>>>>>
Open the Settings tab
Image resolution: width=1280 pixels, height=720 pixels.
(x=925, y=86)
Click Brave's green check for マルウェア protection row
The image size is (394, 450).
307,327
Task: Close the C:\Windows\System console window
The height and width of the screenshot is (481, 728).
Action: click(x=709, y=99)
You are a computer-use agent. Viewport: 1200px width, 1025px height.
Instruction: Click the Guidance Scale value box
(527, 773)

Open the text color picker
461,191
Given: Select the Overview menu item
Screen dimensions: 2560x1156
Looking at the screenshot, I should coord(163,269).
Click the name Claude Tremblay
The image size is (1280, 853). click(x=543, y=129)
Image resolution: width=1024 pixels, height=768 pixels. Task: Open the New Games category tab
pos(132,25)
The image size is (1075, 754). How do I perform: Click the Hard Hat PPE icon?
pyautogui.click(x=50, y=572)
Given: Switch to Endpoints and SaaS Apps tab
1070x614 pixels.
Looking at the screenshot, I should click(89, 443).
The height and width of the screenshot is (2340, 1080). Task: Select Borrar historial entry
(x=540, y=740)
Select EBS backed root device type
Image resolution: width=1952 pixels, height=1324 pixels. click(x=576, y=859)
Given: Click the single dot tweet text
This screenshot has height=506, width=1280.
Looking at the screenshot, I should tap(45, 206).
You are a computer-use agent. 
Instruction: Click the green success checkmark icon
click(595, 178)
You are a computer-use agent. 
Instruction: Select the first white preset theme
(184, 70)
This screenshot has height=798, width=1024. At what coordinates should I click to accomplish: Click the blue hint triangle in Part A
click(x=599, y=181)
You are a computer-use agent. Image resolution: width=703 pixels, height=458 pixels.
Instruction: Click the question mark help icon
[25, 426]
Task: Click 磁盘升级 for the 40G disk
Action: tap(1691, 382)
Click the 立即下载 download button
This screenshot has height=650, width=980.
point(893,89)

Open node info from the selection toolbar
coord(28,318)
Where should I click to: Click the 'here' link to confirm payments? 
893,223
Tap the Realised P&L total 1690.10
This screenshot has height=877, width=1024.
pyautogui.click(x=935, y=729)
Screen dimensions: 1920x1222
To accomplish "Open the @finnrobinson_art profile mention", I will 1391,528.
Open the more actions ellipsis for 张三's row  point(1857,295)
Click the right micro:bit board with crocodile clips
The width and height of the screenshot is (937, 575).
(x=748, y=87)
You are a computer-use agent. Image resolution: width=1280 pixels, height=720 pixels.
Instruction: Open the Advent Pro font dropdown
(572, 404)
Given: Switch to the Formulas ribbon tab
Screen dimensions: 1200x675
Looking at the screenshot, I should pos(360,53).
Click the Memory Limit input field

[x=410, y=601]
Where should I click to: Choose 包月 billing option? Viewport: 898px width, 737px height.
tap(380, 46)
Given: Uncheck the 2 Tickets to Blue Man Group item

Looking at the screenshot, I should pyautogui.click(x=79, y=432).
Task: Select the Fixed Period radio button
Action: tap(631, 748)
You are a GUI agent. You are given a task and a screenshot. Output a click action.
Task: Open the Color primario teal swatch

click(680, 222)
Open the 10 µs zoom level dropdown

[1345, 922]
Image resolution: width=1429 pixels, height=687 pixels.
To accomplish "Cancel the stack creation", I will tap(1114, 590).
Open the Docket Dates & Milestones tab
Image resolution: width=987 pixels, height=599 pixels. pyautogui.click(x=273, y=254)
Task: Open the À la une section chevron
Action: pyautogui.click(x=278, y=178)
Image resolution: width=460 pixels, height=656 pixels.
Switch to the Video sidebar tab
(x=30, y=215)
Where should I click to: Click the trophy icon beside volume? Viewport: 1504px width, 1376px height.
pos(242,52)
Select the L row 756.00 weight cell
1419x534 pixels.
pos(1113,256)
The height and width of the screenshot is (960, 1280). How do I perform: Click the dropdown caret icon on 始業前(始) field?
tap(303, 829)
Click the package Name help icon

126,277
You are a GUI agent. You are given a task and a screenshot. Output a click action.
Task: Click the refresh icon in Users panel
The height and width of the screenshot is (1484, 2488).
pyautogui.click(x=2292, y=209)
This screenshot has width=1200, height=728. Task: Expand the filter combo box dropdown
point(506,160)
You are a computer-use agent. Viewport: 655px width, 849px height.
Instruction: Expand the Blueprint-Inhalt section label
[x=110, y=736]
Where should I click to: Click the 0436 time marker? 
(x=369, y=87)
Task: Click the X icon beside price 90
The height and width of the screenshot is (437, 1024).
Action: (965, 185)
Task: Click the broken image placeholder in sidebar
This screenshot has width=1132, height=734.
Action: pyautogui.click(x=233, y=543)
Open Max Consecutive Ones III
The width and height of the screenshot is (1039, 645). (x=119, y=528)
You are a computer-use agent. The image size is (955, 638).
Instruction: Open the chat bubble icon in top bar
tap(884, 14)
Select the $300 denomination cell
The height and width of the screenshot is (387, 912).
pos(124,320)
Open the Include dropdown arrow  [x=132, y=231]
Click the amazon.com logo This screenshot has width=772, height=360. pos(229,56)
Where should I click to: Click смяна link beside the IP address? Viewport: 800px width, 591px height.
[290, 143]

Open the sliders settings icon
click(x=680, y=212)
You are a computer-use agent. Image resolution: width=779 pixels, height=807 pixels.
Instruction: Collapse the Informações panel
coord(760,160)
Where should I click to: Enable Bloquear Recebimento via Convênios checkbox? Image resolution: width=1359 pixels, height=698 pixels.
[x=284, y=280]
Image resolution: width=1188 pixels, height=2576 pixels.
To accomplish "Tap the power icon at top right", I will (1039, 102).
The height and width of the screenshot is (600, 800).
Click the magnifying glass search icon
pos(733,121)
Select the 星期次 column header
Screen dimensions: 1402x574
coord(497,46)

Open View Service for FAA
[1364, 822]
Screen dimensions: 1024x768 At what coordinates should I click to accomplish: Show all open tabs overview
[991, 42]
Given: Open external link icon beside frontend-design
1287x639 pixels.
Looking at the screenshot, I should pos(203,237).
<<<<<
**About this exercise:** Go through the material above and copy each line that has the word "right".

**Final answer:**
Click the right micro:bit board with crocodile clips
To accomplish "Tap the power icon at top right", I will (1039, 102).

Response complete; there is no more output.